Set problem
Count the lines below that contain the string "should", matching case exactly. Output only the resulting number.

● ● ● ●

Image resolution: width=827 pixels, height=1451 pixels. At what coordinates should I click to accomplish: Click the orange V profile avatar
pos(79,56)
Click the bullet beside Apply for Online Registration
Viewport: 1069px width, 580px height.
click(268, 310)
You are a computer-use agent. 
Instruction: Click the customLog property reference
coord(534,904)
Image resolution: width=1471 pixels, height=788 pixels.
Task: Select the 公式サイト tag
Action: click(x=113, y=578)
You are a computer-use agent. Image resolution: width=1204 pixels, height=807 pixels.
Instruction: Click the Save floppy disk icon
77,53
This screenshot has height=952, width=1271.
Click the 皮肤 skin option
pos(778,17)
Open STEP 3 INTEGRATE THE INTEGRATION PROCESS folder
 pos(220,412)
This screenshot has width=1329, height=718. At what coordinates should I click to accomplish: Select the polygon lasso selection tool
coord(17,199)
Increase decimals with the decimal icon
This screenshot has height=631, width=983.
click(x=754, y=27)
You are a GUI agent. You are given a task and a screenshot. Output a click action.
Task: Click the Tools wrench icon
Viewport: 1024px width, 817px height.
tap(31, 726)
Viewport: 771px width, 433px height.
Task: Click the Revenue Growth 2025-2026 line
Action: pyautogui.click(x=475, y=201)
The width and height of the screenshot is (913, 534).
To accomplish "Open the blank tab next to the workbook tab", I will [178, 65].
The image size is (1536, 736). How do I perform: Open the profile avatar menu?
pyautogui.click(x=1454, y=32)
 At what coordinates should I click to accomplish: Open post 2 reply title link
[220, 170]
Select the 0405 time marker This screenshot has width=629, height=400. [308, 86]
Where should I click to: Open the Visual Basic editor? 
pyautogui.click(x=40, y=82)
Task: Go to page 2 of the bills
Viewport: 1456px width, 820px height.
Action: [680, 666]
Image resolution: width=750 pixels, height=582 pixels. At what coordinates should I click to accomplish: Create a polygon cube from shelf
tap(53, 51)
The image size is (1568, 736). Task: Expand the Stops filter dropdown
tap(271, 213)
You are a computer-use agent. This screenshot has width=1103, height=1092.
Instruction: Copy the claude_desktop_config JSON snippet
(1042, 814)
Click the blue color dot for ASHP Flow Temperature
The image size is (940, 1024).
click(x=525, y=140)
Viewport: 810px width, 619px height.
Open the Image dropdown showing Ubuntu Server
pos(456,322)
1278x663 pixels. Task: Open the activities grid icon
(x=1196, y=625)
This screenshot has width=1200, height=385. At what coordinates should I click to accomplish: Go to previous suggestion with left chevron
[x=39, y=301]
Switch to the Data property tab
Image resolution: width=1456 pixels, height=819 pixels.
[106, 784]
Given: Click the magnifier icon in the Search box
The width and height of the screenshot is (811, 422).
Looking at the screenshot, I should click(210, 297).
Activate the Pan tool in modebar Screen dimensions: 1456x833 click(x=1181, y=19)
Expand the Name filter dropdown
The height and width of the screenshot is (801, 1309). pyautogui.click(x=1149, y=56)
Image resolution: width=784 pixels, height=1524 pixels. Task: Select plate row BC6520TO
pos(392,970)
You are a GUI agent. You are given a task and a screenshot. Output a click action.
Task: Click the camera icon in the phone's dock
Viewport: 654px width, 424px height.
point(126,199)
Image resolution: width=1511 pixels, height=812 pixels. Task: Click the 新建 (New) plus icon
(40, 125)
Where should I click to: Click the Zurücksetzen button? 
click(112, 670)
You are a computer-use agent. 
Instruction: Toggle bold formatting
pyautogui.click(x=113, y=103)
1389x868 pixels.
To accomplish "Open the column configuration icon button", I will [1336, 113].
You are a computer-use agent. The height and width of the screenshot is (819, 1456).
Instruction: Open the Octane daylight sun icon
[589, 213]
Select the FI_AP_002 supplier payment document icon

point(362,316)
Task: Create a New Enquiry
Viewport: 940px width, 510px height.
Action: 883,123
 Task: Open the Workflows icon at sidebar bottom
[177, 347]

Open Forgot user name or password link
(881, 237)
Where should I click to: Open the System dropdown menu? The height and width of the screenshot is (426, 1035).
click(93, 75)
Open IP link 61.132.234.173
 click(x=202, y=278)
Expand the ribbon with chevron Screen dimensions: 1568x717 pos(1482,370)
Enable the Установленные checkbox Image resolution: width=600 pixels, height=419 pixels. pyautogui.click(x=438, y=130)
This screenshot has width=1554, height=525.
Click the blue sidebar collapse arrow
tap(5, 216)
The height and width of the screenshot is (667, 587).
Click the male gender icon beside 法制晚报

● ● ● ●

Expected answer
9